#Pointer Array is Changing Values in Normal Array

5 messages · Page 1 of 1 (latest)

shadow wind
#

Hi, so I'm trying to only sort the pointer array in this code, but it's changing the values of the array its pointing at and I don't know why. Here is the parts of the code I find relevant:

The swap and sort function:
'''
void bubbleSort(int* listSort[])
{

for (int i = 0; i < SIZE; i++)
{
    for (int j = 0; j < SIZE - 1; j++)
    {
        if ((*listSort[j]) > (*listSort[j + 1]))
        {
            //int temp = list[j];

            //int* ptr = &listSort[0];

            //int* xptr = ptr + j; // temp

            //int* yptr = ptr + j + 1;

            swapIntPtr(&listSort[j], &listSort[j+1]);

        }

    }

}

}
//Call the swapIntPrt function from Bubble sort for swapping the
void swapIntPtr(int** xptr, int** yptr)
{

//int* zptr = *xptr;
 //*xptr = *yptr;

//*yptr = zptr;

int z = **xptr;
**xptr = **yptr;
**yptr = z;

}
'''

mossy mortarBOT
#

When your question is answered use !solved to mark the question as resolved.
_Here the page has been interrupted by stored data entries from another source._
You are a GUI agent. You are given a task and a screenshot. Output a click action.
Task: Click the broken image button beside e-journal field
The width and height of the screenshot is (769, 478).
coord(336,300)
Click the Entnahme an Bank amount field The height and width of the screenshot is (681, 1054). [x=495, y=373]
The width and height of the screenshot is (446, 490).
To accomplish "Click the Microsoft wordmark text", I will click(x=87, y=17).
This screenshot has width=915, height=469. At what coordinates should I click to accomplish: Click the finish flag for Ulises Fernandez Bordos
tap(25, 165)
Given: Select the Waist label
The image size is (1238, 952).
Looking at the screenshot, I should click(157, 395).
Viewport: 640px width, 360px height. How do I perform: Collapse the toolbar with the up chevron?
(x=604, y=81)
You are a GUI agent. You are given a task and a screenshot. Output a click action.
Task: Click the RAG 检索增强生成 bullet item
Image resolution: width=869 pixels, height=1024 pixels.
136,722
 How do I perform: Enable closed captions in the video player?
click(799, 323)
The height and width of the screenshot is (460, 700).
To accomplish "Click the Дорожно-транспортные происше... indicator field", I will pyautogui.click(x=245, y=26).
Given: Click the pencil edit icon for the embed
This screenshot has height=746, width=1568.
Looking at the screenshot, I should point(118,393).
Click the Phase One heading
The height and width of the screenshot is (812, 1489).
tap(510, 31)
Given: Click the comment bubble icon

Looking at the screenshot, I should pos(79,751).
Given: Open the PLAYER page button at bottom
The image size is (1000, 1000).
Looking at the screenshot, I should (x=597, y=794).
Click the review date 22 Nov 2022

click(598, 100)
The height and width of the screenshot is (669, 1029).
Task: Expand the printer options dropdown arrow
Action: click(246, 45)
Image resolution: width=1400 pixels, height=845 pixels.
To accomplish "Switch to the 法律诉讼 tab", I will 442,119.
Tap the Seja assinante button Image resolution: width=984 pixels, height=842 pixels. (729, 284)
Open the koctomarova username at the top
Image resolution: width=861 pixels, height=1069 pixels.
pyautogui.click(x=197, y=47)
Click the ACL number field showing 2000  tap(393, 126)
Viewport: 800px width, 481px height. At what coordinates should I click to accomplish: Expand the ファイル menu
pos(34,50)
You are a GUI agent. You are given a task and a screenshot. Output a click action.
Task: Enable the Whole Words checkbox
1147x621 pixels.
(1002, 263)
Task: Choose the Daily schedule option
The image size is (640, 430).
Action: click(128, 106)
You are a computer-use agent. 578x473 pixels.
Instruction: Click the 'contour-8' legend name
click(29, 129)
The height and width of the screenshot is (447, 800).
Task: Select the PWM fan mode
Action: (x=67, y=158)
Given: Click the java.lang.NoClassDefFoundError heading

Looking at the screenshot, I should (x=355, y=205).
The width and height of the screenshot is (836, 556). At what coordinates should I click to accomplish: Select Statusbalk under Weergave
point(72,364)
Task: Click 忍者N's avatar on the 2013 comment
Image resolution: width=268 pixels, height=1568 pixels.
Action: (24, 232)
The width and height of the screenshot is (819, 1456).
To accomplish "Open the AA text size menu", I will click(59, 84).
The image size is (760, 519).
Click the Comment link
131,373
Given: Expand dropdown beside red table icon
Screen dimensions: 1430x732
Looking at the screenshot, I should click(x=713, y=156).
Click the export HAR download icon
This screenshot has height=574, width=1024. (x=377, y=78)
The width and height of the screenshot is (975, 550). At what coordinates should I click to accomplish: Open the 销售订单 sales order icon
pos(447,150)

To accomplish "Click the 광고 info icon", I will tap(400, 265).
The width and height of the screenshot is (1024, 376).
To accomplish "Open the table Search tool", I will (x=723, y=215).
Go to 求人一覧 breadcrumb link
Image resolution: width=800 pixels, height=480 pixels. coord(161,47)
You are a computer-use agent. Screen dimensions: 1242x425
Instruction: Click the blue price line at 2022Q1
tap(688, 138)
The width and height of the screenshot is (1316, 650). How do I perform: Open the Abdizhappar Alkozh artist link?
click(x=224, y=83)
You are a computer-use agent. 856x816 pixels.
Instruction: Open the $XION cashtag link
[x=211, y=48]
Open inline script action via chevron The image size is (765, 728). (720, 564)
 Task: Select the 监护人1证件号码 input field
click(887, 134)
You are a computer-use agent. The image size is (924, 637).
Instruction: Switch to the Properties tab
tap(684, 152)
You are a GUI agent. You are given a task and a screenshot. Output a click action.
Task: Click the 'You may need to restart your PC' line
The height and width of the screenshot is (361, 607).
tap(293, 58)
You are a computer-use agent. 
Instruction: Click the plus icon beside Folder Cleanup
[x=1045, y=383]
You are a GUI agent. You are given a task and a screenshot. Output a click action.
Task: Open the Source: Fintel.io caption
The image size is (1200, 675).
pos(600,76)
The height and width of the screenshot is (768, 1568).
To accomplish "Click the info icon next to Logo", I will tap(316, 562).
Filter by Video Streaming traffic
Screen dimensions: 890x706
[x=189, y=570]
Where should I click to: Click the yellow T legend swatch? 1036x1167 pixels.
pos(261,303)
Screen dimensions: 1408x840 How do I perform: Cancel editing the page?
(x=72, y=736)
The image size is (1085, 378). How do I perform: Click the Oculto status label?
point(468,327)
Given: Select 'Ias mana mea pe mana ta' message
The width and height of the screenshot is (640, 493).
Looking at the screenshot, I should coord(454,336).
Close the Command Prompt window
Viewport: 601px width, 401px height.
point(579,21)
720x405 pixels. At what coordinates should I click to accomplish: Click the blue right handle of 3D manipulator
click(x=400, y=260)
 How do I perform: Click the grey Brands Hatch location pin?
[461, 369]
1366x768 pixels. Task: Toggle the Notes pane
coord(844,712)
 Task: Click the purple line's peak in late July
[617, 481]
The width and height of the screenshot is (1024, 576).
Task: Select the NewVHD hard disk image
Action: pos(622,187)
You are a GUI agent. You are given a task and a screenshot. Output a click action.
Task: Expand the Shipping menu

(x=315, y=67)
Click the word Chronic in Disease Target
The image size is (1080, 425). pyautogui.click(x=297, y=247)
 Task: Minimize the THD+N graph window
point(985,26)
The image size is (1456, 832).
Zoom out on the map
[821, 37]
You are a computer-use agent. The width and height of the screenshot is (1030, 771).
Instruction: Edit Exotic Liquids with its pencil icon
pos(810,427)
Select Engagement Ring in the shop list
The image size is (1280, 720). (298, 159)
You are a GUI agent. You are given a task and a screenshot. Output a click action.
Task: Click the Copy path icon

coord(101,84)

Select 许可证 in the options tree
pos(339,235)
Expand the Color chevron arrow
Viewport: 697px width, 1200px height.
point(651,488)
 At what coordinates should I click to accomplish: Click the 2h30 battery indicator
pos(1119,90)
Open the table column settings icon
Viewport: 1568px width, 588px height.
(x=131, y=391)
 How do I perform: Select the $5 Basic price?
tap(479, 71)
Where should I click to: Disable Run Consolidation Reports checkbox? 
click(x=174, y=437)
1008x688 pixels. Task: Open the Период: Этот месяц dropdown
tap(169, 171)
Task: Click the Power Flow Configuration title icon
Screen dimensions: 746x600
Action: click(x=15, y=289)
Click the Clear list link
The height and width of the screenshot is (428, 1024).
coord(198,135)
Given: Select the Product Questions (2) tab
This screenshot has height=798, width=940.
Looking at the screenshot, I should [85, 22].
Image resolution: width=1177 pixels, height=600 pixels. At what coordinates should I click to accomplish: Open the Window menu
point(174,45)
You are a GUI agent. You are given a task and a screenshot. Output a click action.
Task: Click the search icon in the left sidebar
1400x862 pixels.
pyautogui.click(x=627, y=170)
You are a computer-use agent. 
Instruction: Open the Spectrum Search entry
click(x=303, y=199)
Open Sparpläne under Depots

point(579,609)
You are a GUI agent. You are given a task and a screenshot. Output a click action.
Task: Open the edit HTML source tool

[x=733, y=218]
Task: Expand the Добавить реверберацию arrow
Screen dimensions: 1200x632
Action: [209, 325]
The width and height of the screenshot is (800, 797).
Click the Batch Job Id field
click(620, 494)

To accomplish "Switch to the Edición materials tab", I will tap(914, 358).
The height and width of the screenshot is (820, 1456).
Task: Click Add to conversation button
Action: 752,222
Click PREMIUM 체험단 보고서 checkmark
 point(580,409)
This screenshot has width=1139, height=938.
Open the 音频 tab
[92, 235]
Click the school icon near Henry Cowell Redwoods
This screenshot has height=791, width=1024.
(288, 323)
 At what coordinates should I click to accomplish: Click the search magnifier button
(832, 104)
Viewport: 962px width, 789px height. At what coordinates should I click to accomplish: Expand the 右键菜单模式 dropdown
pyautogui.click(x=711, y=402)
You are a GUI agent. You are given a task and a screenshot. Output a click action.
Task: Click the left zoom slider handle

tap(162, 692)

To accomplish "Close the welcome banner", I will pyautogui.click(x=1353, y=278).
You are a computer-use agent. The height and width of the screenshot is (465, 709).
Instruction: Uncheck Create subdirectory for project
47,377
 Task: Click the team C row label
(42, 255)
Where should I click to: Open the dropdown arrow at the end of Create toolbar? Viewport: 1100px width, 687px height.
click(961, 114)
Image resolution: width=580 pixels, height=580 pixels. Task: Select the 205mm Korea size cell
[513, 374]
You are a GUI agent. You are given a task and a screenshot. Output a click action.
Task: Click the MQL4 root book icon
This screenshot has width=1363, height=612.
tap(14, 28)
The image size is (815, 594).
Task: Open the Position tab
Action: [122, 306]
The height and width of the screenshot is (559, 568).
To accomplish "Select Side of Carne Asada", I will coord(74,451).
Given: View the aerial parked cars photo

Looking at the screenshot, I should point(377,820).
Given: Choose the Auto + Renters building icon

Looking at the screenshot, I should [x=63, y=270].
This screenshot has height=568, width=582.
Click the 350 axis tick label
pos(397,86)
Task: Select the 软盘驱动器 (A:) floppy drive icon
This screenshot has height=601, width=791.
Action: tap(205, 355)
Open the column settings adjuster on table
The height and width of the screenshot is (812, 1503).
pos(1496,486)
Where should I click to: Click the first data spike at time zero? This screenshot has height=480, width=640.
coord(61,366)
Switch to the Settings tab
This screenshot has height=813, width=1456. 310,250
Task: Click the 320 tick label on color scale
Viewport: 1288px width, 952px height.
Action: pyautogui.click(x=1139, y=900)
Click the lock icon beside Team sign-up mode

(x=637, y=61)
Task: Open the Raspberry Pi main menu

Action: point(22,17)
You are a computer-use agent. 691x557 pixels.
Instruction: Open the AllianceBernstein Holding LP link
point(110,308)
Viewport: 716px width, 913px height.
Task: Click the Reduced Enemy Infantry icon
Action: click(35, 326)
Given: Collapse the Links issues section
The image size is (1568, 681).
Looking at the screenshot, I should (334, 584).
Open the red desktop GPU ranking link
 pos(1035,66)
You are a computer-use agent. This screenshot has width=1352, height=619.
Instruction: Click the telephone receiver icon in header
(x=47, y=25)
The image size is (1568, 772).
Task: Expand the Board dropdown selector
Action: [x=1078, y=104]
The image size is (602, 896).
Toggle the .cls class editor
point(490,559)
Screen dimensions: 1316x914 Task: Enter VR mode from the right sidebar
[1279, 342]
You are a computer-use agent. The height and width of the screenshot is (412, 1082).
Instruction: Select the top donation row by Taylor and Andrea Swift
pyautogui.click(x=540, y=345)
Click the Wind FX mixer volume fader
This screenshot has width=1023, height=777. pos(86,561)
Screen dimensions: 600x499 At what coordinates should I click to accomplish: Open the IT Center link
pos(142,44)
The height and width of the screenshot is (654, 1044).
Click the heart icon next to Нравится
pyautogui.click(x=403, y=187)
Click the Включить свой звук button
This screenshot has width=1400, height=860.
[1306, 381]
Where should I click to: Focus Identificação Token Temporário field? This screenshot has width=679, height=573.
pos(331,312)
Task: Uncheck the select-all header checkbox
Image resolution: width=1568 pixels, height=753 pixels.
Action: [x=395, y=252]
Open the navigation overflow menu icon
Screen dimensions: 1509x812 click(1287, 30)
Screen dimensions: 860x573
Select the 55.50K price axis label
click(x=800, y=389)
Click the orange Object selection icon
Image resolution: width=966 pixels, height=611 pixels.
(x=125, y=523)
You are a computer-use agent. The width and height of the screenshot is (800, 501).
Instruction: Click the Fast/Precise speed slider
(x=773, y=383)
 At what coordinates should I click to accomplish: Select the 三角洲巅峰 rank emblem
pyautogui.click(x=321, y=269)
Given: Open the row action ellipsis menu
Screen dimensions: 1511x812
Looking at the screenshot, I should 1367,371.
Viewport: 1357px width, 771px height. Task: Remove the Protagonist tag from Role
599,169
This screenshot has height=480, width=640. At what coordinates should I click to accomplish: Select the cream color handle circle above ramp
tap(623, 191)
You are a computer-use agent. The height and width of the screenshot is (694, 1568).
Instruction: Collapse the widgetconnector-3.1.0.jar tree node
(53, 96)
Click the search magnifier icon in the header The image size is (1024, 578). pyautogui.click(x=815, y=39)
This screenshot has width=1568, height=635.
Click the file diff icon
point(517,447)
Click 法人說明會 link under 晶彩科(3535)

Remember to ask specific questions, provide necessary details, and reduce your question to its simplest form. For tips on how to ask a good question use !howto ask.

wispy edge
#

Wrap your code:

mossy mortarBOT
#
How to Format Code on Discord
Markup

```cpp
int main() {}
```

Result
int main() {}
Note: Back-tick (`) not quotes (')
wide flume
#

You should do the formatting, but the answer is that int* listSort[] in a parameter is equivalent to int** listSort. Back in the day when C was invented and people had 3 bytes of RAM, it was unimaginable that you would ever want to pass an array by value. You always want to pass it by pointer to avoid that expensive copy, so C will silently fix this performance bug for you by turning the array into a pointer. C++ inherited that behavior.
Use std::array or std::vector instead for saner behavior.